What is bottle rot?

The use of bottles and pacifiers (dummies) for infants has long been a controversial topic. It is believed that the teats of these bottles or dummies will influence everything from the shape of the jawline to the extent of the overbite. One such condition caused by the excessive use of baby bottles and dummies specifically is bottle rot.
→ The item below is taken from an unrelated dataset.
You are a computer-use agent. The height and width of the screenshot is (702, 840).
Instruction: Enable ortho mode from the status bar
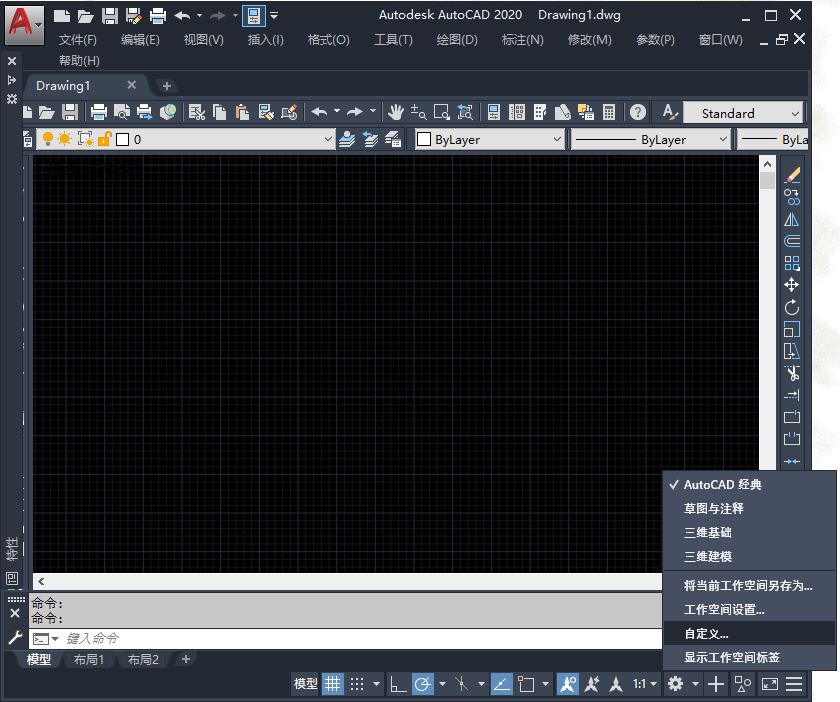(398, 684)
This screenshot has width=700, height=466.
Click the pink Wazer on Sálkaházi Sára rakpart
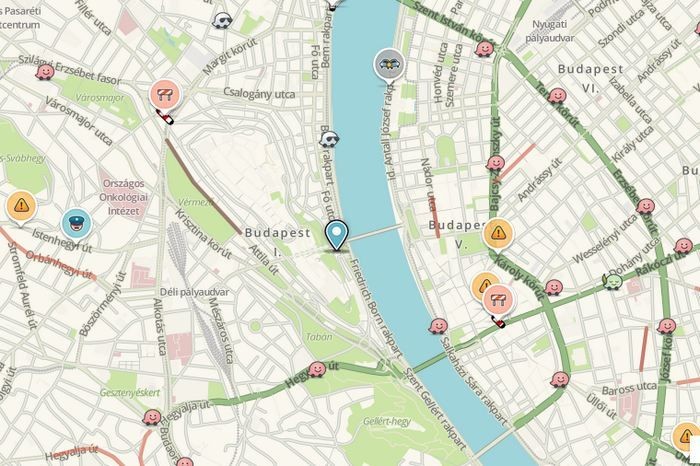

Now, to be fair, it isn’t in fact a reaction to the bottle or dummy, but when the child consumes liquids that are high in sugar, the bottle or the dummy can aggravate the decay that the sugar would naturally cause. Because teats are left in the mouth for an unnatural length of time after drinking, especially during sleep time, the front of the teeth are affected because the flow of saliva slows down and doesn’t effectively rinse the sugar from the mouth. The sugar from the milk, or juice or other fluids is static and starts to erode the teeth. This, if left uncleaned, can result in bottle rot, a painful section of rotten, decayed teeth.
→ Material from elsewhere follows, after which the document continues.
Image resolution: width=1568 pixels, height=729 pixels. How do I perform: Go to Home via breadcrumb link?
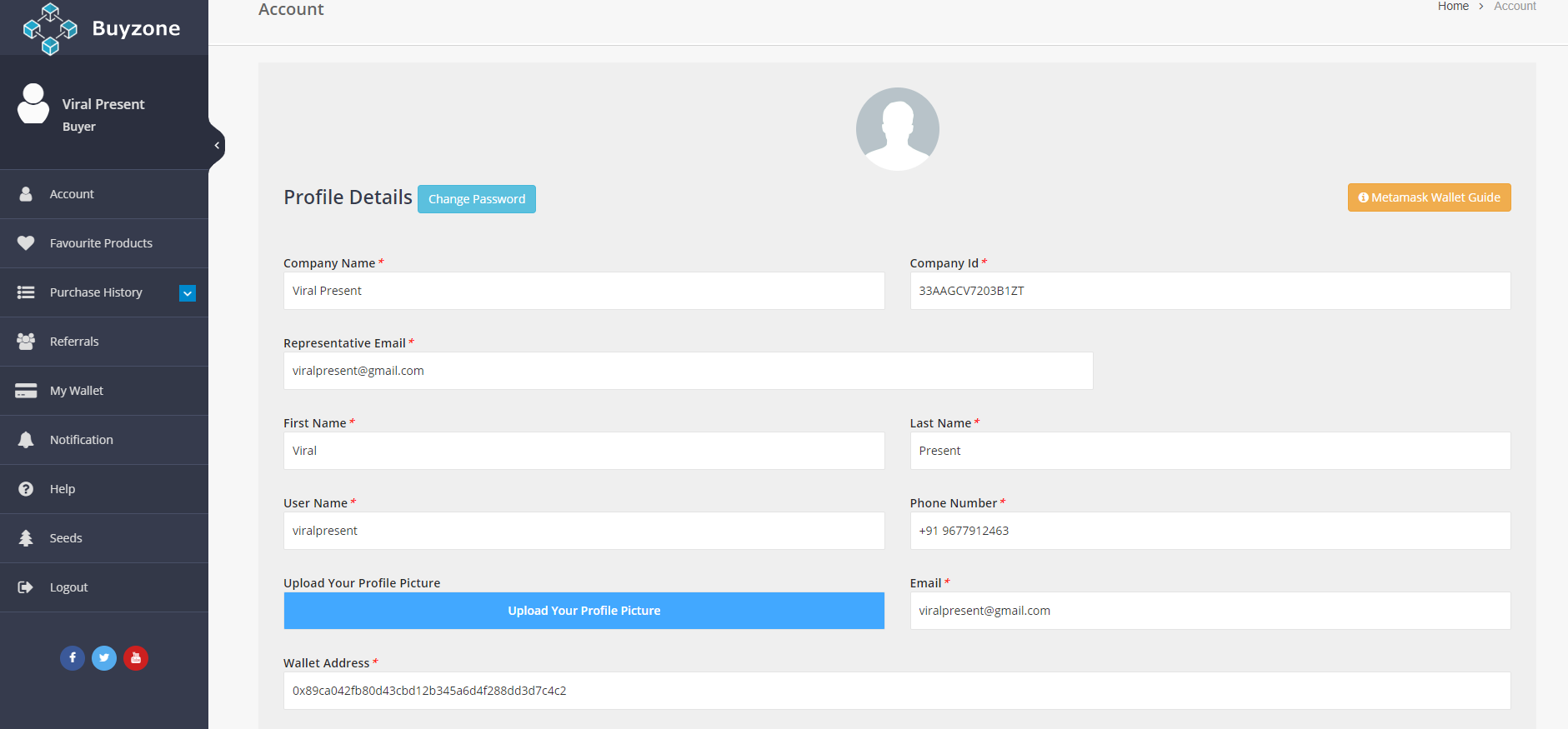[1453, 7]
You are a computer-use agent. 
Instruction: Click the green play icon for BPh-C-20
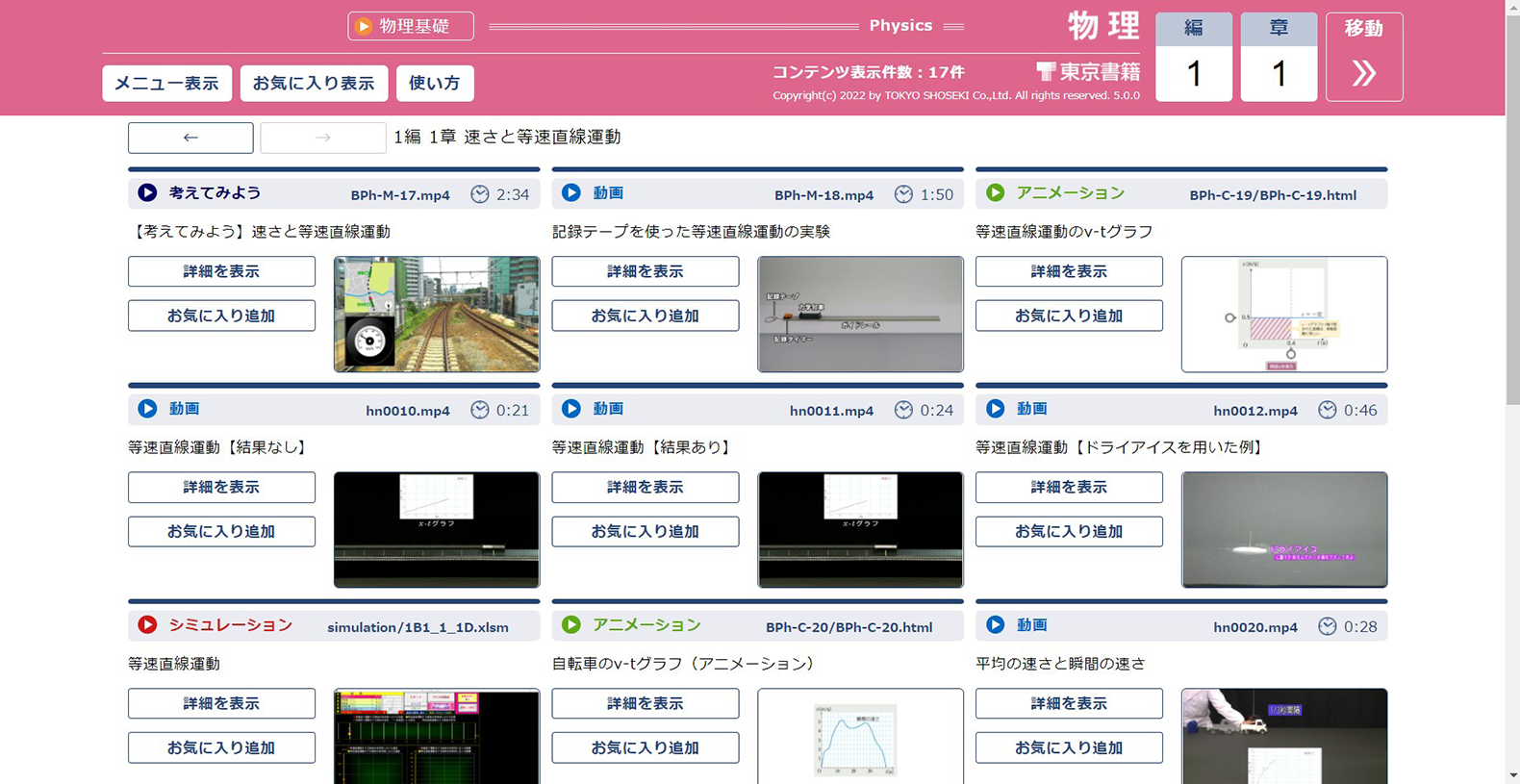[571, 624]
Bacteria in the mouth thrive on this sugar and form acids that attack the teeth, WebMD explains.

If baby bottle tooth decay is left untreated, pain and infection can result. Severely decayed teeth may need to be removed.

 How to prevent bottle rot

The best way to prevent bottle rot is to limit the time your child has a teat in his/her mouth. You can do this by restricting bottle or teat time to feeds. Older children who enjoy walking around and sucking on their bottles can be given a substitute toy to hold instead. For babies, try to eliminate the use of a dummy. Crying for a dummy is usually an indication that another need has to be met.

Clean your baby’s mouth regularly. If your child is too young for a toothbrush, some water and cotton wool or gauze over your clean index finger should work. Give your child plenty of water to drink. Water rinses the mouth and neutralises sugar.